• [Task]:
Reproduce the lines below word for word, beginning with the line that contains "This screenshot has width=347, height=275." and continuing through the line that contains "click(x=279, y=114)". Leave the pictures out of your answer.

Items listed in a dataset:

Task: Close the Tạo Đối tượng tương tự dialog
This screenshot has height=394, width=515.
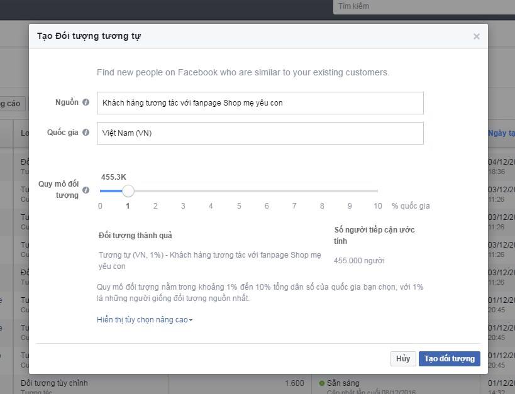Action: [477, 36]
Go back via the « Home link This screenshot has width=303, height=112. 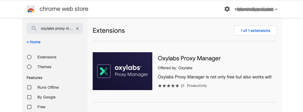point(34,42)
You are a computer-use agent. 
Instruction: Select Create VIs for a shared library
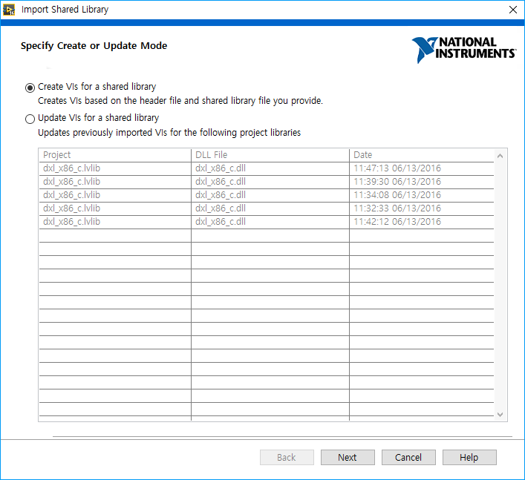coord(30,88)
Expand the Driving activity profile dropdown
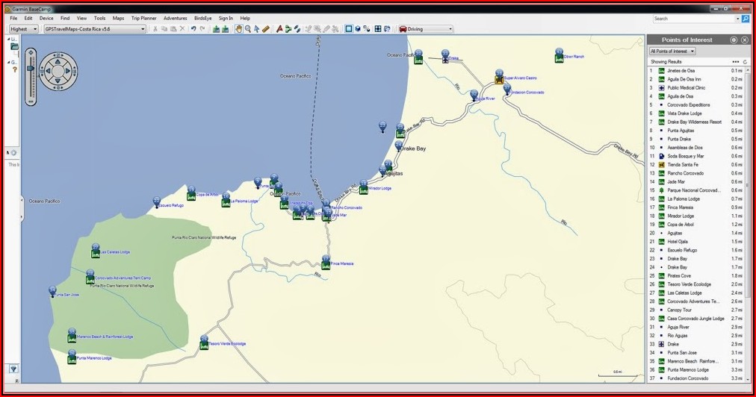The width and height of the screenshot is (756, 397). (426, 29)
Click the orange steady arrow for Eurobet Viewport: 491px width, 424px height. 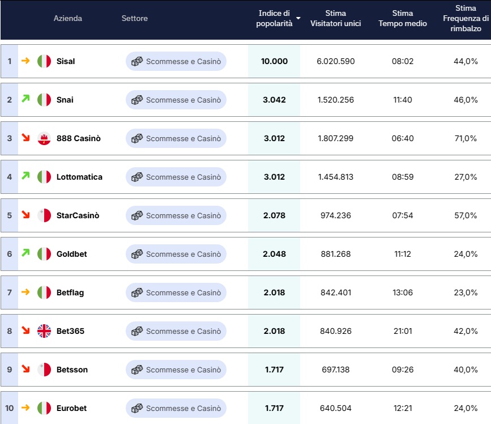click(x=25, y=408)
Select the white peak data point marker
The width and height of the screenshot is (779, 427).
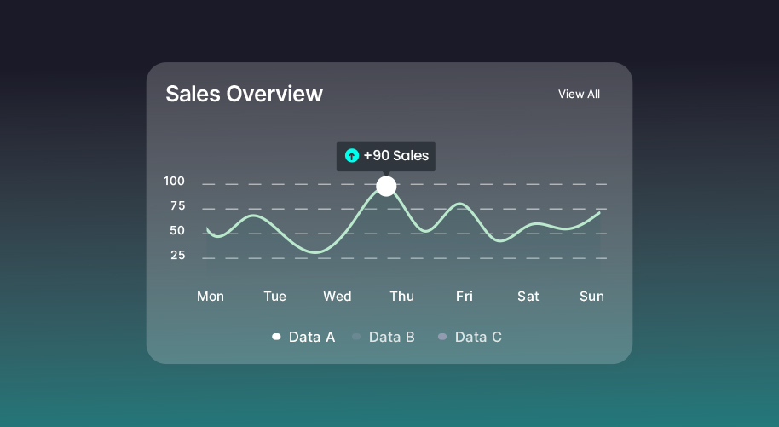[x=386, y=186]
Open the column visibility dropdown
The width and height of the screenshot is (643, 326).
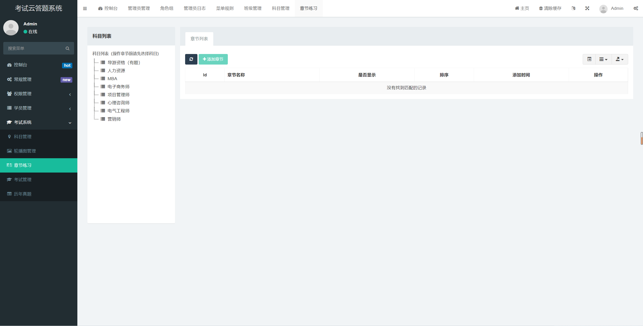tap(603, 59)
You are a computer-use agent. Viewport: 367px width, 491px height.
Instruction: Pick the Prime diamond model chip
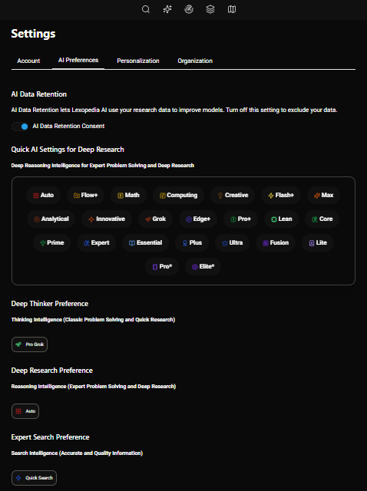(x=51, y=242)
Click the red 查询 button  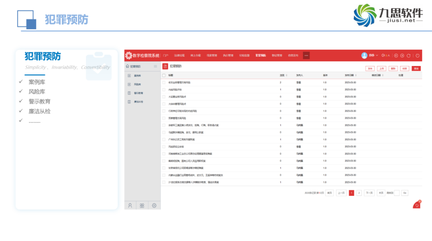pyautogui.click(x=416, y=68)
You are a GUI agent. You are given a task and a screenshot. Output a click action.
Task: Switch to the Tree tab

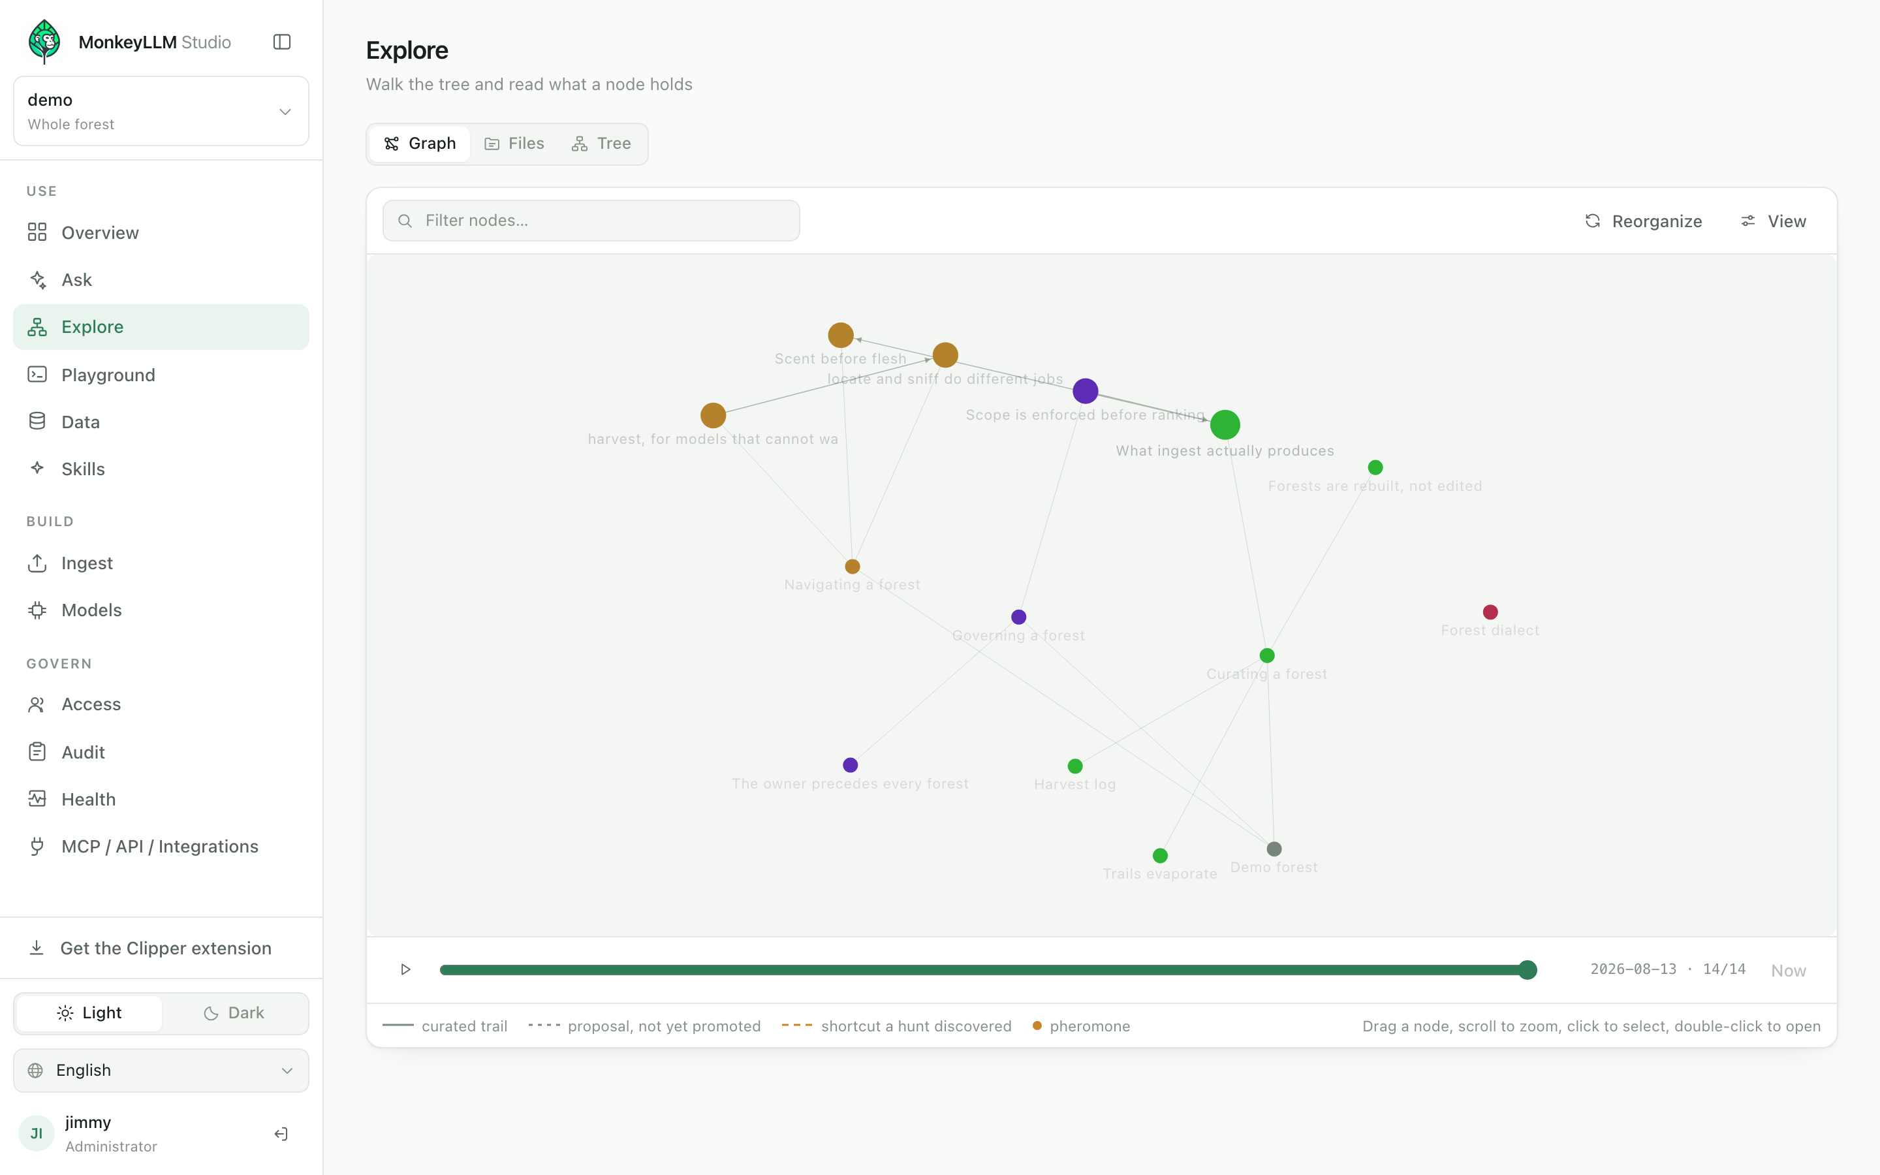click(x=601, y=144)
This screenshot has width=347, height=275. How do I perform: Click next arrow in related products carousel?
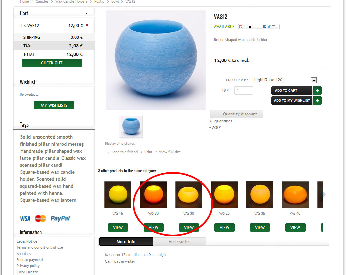pos(324,194)
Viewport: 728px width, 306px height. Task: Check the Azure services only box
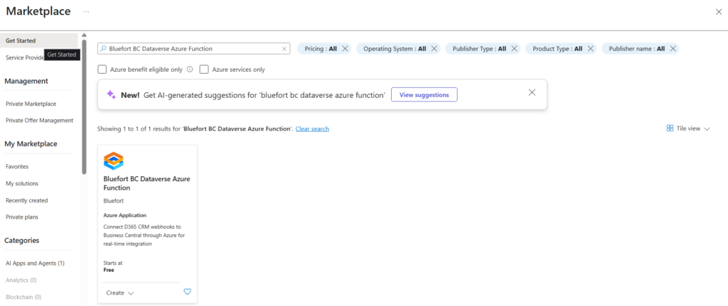204,70
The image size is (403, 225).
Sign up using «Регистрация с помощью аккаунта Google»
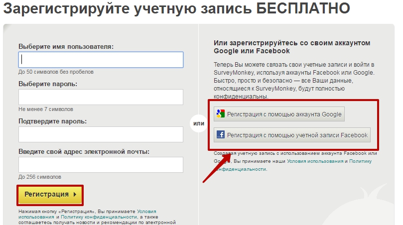click(x=279, y=114)
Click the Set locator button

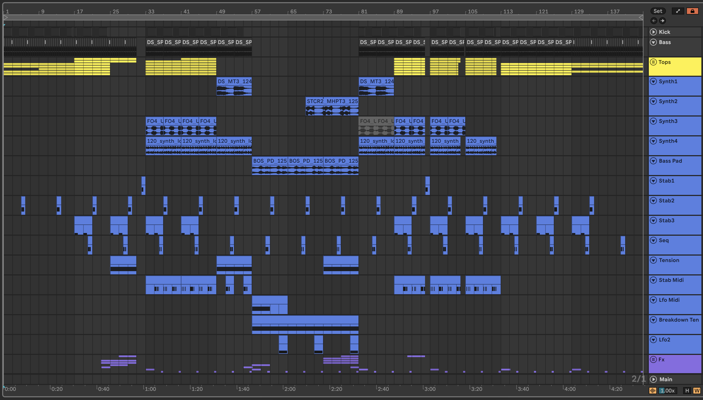[x=658, y=11]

• [Full answer]:
This screenshot has width=347, height=275. How do I perform: Click next arrow in related products carousel?
pos(324,194)
Viewport: 728px width, 306px height. Task: Check the Azure services only box
204,70
The image size is (403, 225).
Sign up using «Регистрация с помощью аккаунта Google»
click(x=279, y=114)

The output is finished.